_Work order_
Can you sum up the passage on MCMC diagnostics and the AWTY program in two sentences?

_Passage shown_

This example emphasizes the fact that trees with similar likelihoods are not necessarily close in parameter (tree) space and judging the success of a MCMC from the likelihood trace alone might lead to inaccurate and misleading results (Huelsenbeck et al., 2002; Nylander et al., 2004). It also emphasizes that using a range of MCMC diagnostics is important and that graphical exploration of tree-specific parameters is a crucial complement to existing diagnostics tools and should routinely be applied in phylogenetic analyses using MCMC.
2 THE AWTY PROGRAM
2.1 Program features
The AWTY program takes as input the phylogenetic trees generated as output by other phylogenetic MCMC programs; MrBayes (Ronquist and Huelenbeck, 2002), BEAST (Drummond and Rambaut, 2006) and BAMBE (Simon and Larget, 2000) formats are currently supported. A number of diagnostic analyses can then be performed on the trees and visualized graphically. The main focus is on splits or clades and Figure 1 shows some examples where properties related to splits are compared within and among separate MCMC runs of the same data. Other features available are, e.g. Geweke's; diagnostic (Geweke, 1992) and Brooks and Gelman's; -interval diagnostic (Brooks and Gelman, 1998) for branch lengths.

_Source information_
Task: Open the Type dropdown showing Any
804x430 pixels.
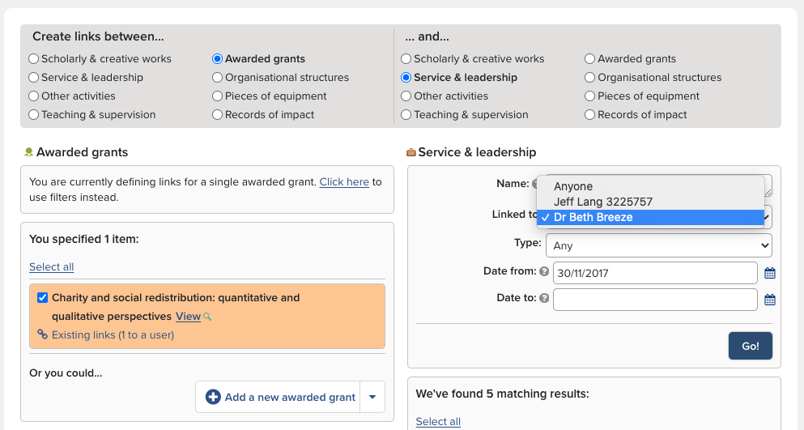Action: 658,245
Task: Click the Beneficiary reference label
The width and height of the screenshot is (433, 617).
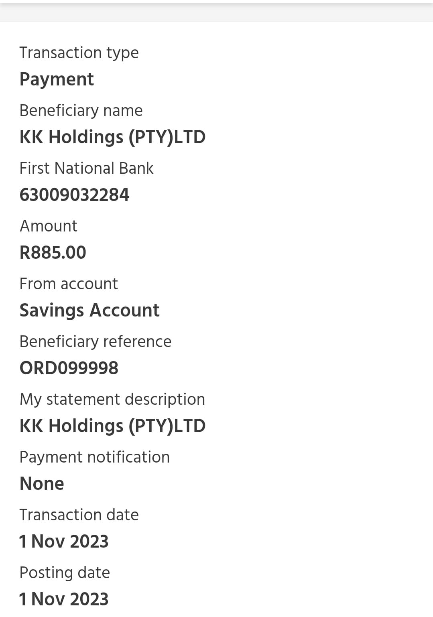Action: 96,341
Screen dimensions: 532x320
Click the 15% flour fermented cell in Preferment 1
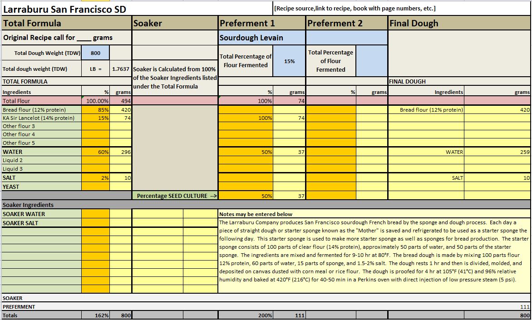click(289, 61)
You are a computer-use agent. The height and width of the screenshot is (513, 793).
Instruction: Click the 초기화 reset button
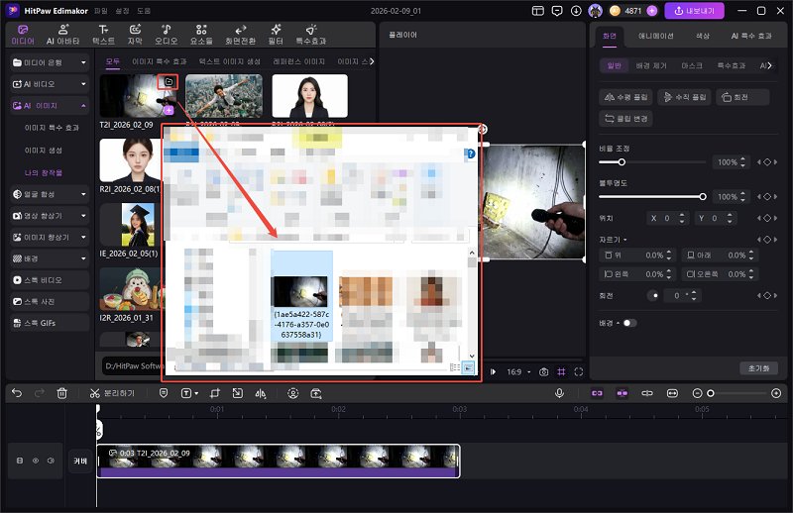pos(758,367)
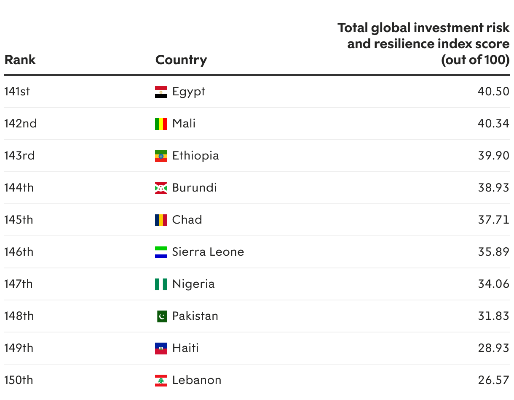Viewport: 514px width, 400px height.
Task: Select Nigeria's score of 34.06
Action: pos(493,284)
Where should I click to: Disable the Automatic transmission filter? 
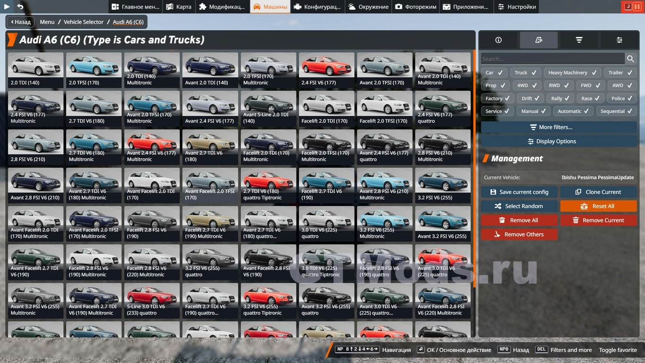[x=574, y=112]
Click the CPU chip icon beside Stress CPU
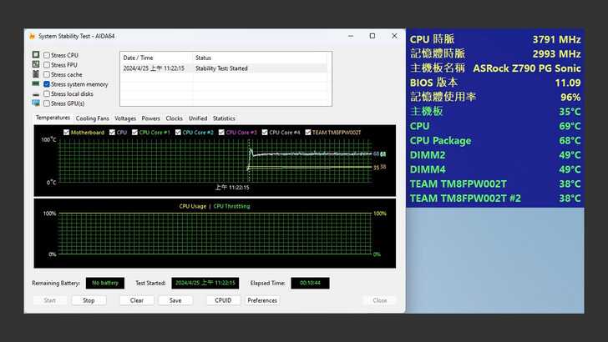The width and height of the screenshot is (608, 342). click(x=36, y=55)
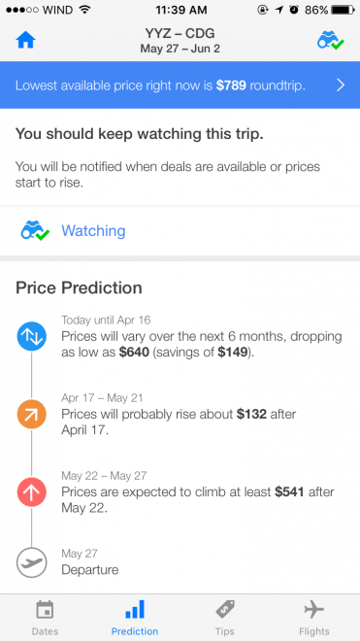Switch to the Tips tab
This screenshot has height=641, width=360.
[x=225, y=618]
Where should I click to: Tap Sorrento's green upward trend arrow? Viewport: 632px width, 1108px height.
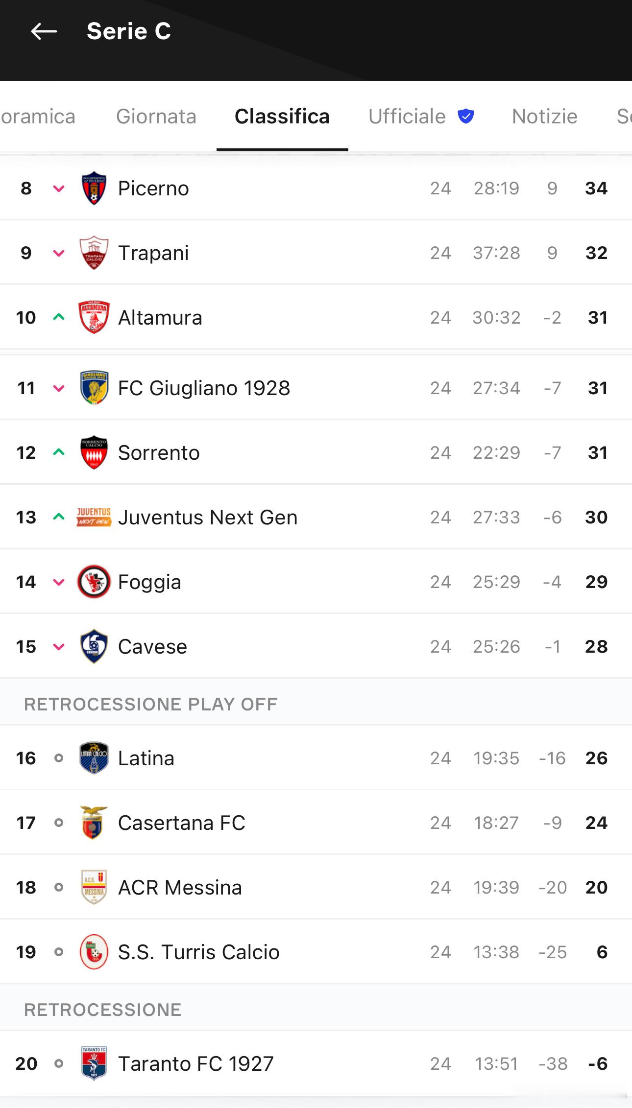[x=59, y=452]
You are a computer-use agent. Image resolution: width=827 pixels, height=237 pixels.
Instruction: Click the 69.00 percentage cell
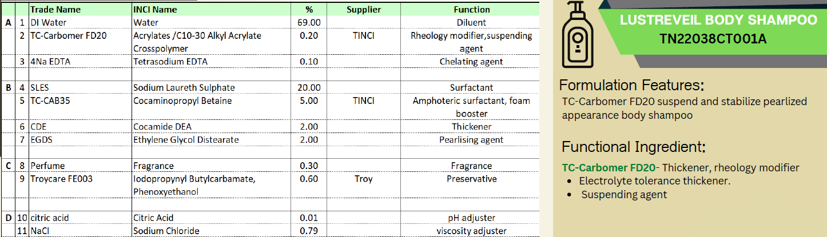pos(309,22)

_Reply to the task_
Trees with similar likelihoods are not necessarily close in tree space, so judging an MCMC run from the likelihood trace alone can mislead, and graphical exploration of tree-specific parameters should routinely complement other diagnostics. The AWTY program takes trees produced by MrBayes, BEAST or BAMBE and performs diagnostic analyses on them, focused mainly on splits or clades, which can be visualized graphically and compared within and among separate MCMC runs.